◆ WORK INSTRUCTIONS ◆
Rewrite the entries below, changing every "Where should I click to" to "Where do I click to" and leaving everything else unchanged.

▼

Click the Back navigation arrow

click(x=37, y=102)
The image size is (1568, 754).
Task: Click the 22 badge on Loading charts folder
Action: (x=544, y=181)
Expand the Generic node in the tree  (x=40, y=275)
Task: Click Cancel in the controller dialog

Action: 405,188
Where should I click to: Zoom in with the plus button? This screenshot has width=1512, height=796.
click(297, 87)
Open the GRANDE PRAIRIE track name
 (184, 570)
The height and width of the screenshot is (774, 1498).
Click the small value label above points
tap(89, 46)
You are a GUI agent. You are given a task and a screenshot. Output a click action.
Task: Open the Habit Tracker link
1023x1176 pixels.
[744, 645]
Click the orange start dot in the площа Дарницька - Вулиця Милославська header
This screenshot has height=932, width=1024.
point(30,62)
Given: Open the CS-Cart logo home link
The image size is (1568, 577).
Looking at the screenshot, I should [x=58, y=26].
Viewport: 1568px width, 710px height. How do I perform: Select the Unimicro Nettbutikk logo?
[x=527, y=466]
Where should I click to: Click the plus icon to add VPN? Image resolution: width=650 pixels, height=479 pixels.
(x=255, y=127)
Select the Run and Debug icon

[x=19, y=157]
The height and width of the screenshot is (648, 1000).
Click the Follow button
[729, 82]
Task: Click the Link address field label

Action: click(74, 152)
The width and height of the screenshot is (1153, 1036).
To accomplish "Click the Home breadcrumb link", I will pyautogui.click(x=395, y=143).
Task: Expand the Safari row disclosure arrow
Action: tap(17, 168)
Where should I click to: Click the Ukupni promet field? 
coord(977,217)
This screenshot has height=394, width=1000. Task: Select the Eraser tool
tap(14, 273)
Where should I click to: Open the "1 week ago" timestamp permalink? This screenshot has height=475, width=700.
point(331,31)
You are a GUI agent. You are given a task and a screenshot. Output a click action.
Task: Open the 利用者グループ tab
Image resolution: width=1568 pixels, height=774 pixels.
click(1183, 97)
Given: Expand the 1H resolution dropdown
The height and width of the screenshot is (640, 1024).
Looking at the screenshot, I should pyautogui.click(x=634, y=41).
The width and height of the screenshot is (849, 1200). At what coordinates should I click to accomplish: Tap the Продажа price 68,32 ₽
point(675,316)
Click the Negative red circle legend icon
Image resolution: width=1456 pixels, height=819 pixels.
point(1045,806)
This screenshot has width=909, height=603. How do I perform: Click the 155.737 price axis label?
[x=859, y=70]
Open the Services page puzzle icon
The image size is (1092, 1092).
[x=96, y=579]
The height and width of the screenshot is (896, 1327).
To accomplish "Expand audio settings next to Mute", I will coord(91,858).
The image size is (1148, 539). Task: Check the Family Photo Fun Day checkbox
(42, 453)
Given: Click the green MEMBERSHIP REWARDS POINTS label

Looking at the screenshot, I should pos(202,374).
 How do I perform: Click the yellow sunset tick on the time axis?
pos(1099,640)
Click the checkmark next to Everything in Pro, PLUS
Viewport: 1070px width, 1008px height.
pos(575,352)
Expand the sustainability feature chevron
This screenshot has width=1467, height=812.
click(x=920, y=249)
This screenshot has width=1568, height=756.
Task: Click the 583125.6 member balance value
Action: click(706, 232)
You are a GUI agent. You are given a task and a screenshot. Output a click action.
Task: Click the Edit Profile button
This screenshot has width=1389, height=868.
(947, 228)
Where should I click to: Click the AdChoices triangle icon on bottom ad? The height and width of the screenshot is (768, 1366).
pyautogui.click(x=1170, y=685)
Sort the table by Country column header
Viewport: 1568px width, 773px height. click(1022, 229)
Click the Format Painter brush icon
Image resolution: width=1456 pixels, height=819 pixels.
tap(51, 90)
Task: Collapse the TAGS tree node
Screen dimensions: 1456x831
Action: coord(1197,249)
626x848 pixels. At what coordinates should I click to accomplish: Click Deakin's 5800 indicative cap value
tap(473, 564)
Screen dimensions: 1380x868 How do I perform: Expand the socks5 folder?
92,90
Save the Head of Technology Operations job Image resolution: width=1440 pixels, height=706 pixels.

▲

◆ CORRECT OUTPUT ◆
Click the Back navigation arrow

click(x=37, y=102)
The image size is (1568, 754).
Task: Click the 22 badge on Loading charts folder
Action: (x=544, y=181)
Expand the Generic node in the tree  (x=40, y=275)
Task: Click Cancel in the controller dialog

Action: 405,188
Where do I click to: Zoom in with the plus button? This screenshot has width=1512, height=796.
click(297, 87)
Open the GRANDE PRAIRIE track name
 (184, 570)
The height and width of the screenshot is (774, 1498).
Click the small value label above points
tap(89, 46)
You are a GUI agent. You are given a task and a screenshot. Output a click action.
Task: Open the Habit Tracker link
1023x1176 pixels.
[744, 645]
Click the orange start dot in the площа Дарницька - Вулиця Милославська header
This screenshot has height=932, width=1024.
point(30,62)
Given: Open the CS-Cart logo home link
The image size is (1568, 577).
Looking at the screenshot, I should [x=58, y=26].
Viewport: 1568px width, 710px height. How do I perform: Select the Unimicro Nettbutikk logo?
[x=527, y=466]
Where do I click to: Click the plus icon to add VPN? Image resolution: width=650 pixels, height=479 pixels.
(x=255, y=127)
Select the Run and Debug icon

[x=19, y=157]
The height and width of the screenshot is (648, 1000).
Click the Follow button
[729, 82]
Task: Click the Link address field label

Action: click(74, 152)
The width and height of the screenshot is (1153, 1036).
To accomplish "Click the Home breadcrumb link", I will pyautogui.click(x=395, y=143).
Task: Expand the Safari row disclosure arrow
Action: tap(17, 168)
Where do I click to: Click the Ukupni promet field? 
coord(977,217)
This screenshot has height=394, width=1000. Task: Select the Eraser tool
tap(14, 273)
Where do I click to: Open the "1 week ago" timestamp permalink? This screenshot has height=475, width=700.
point(331,31)
You are a GUI agent. You are given a task and a screenshot. Output a click action.
Task: Open the 利用者グループ tab
Image resolution: width=1568 pixels, height=774 pixels.
click(1183, 97)
Given: Expand the 1H resolution dropdown
The height and width of the screenshot is (640, 1024).
Looking at the screenshot, I should pyautogui.click(x=634, y=41).
The width and height of the screenshot is (849, 1200). At what coordinates should I click to accomplish: Tap the Продажа price 68,32 ₽
point(675,316)
Click the Negative red circle legend icon
Image resolution: width=1456 pixels, height=819 pixels.
point(1045,806)
This screenshot has width=909, height=603. How do I perform: Click the 155.737 price axis label?
[x=859, y=70]
Open the Services page puzzle icon
The image size is (1092, 1092).
[x=96, y=579]
The height and width of the screenshot is (896, 1327).
To accomplish "Expand audio settings next to Mute", I will coord(91,858).
The image size is (1148, 539). Task: Check the Family Photo Fun Day checkbox
(42, 453)
Given: Click the green MEMBERSHIP REWARDS POINTS label

Looking at the screenshot, I should pos(202,374).
 How do I perform: Click the yellow sunset tick on the time axis?
pos(1099,640)
Click the checkmark next to Everything in Pro, PLUS
Viewport: 1070px width, 1008px height.
pos(575,352)
Expand the sustainability feature chevron
This screenshot has width=1467, height=812.
click(x=920, y=249)
This screenshot has width=1568, height=756.
Task: Click the 583125.6 member balance value
Action: click(706, 232)
You are a GUI agent. You are given a task and a screenshot. Output a click action.
Task: Click the Edit Profile button
This screenshot has width=1389, height=868.
(947, 228)
Where do I click to: Click the AdChoices triangle icon on bottom ad? The height and width of the screenshot is (768, 1366).
pyautogui.click(x=1170, y=685)
Sort the table by Country column header
Viewport: 1568px width, 773px height. click(1022, 229)
Click the Format Painter brush icon
Image resolution: width=1456 pixels, height=819 pixels.
tap(51, 90)
Task: Collapse the TAGS tree node
Screen dimensions: 1456x831
Action: coord(1197,249)
626x848 pixels. At what coordinates should I click to accomplish: Click Deakin's 5800 indicative cap value
tap(473, 564)
Screen dimensions: 1380x868 How do I perform: Expand the socks5 folder?
92,90
Save the Head of Technology Operations job Image resolution: width=1440 pixels, height=706 pixels.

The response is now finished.